Rows from a collection
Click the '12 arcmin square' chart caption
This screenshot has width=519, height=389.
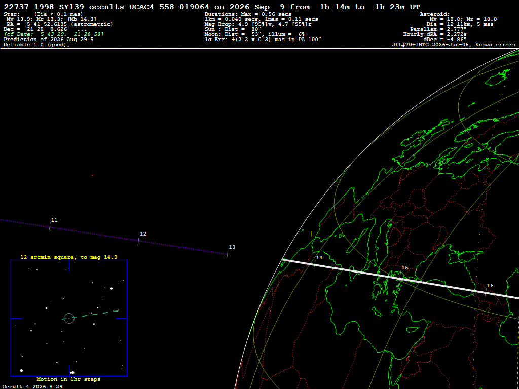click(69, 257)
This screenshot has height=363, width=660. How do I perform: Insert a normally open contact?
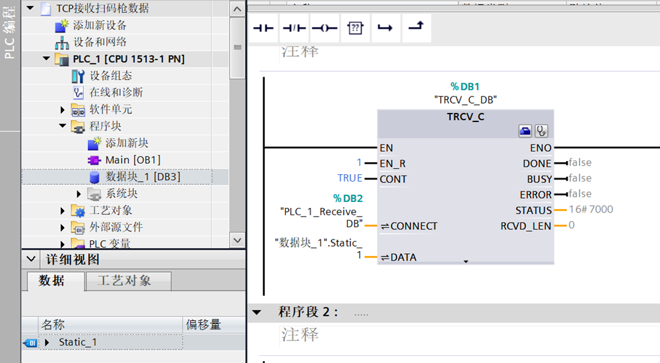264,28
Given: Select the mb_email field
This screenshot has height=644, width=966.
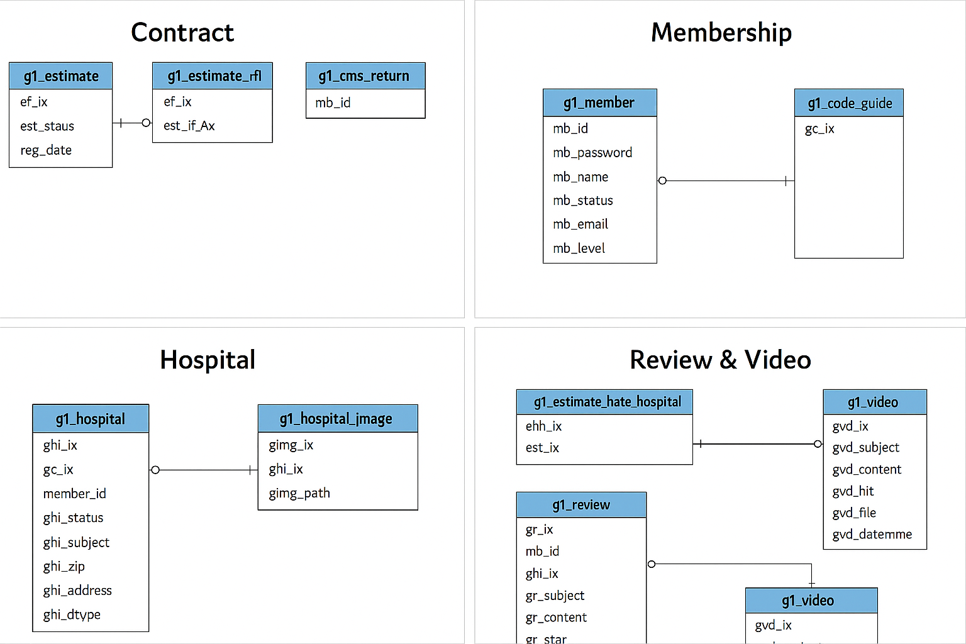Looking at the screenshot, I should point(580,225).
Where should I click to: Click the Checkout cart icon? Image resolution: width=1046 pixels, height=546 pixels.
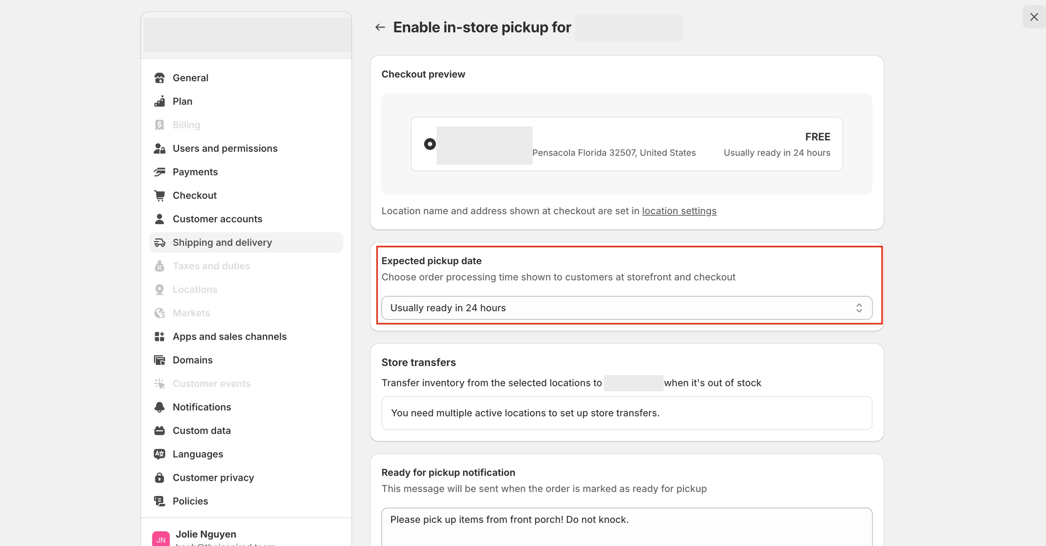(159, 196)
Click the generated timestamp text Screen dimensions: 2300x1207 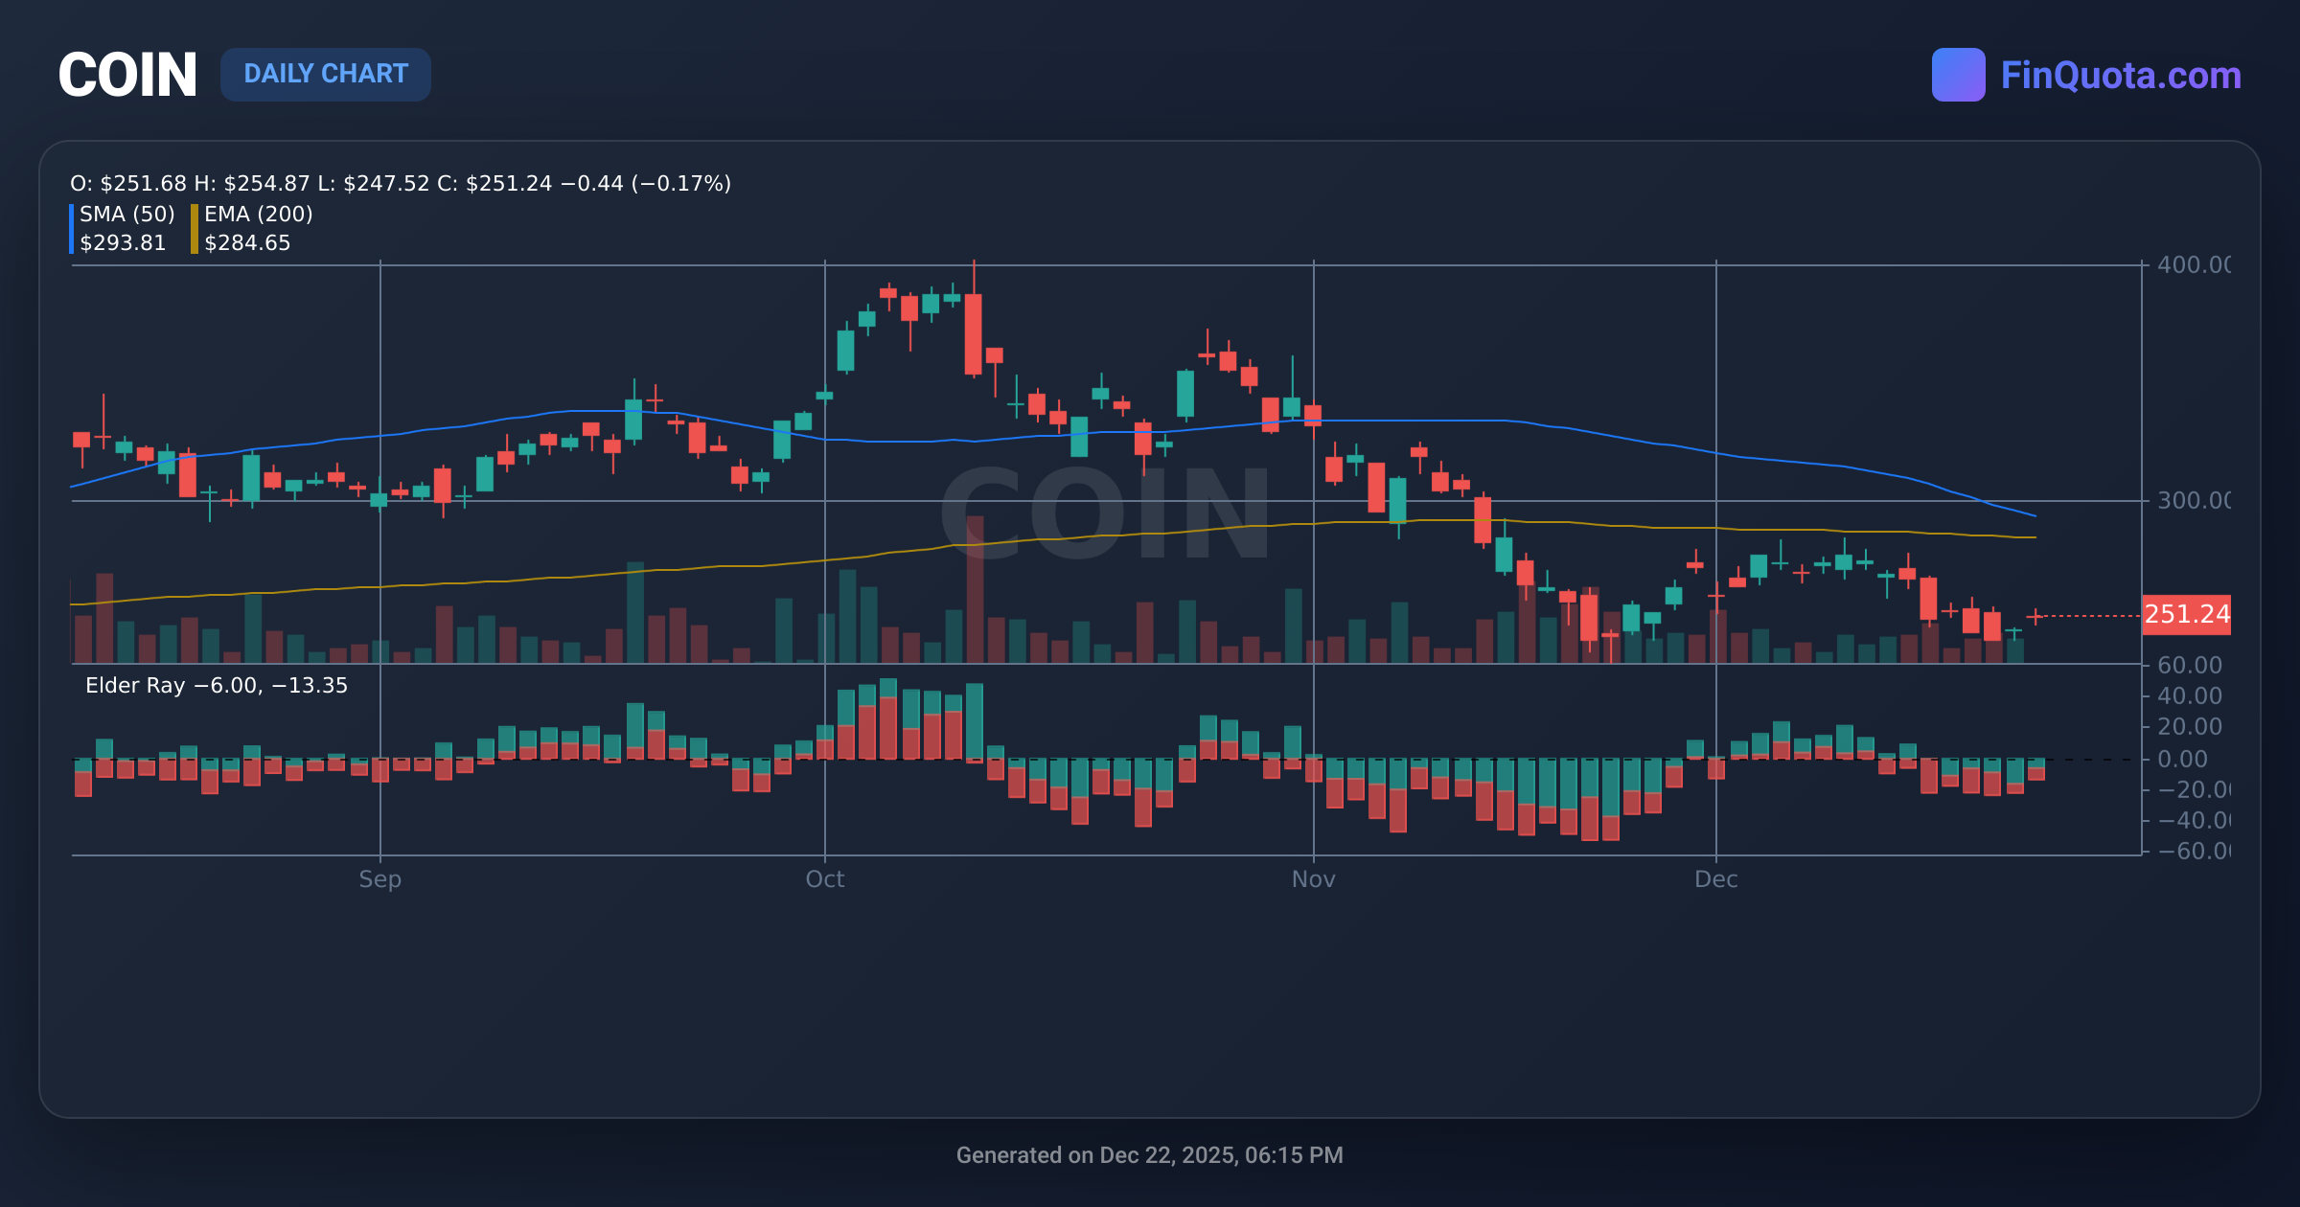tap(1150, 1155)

- [Exercise description] Rewrite the rows from the first one through the line containing "Looking at the", replacing "chart caption" with "figure caption" and changing nothing else. Omit the pictures.

- [Correct answer]
Click the '12 arcmin square' figure caption
This screenshot has width=519, height=389.
click(69, 257)
This screenshot has height=363, width=660. How do I perform: Insert a normally open contact?
264,28
Given: Select the mb_email field
This screenshot has height=644, width=966.
Looking at the screenshot, I should point(580,225).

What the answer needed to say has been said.